| TASK OBJECTIVE |
Work out how many lines in the listing below carry the word "screenshot". Give that number alone.

| DATASET CONTENT |
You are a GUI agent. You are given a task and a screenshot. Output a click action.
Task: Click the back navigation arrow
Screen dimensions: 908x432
* * *
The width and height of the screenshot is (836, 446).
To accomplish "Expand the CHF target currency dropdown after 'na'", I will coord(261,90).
* * *
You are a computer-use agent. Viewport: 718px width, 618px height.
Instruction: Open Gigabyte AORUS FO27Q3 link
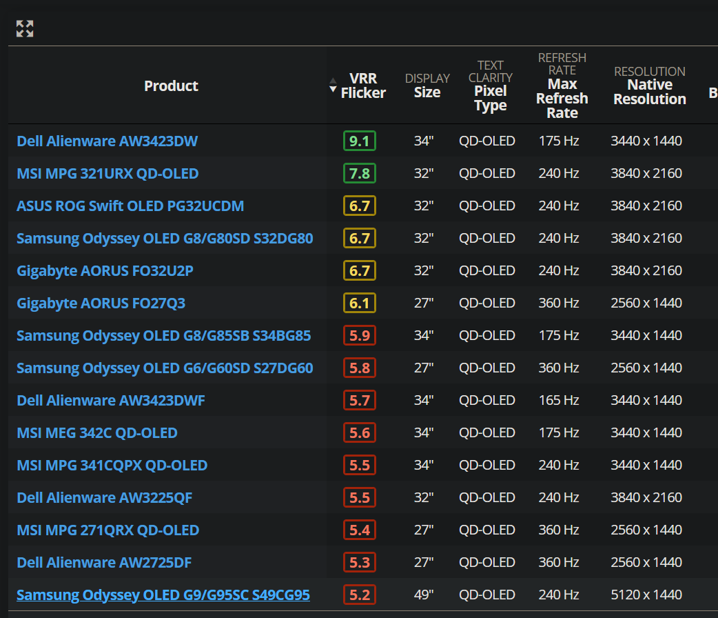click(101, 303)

| REPLY TO THE EXERCISE |
2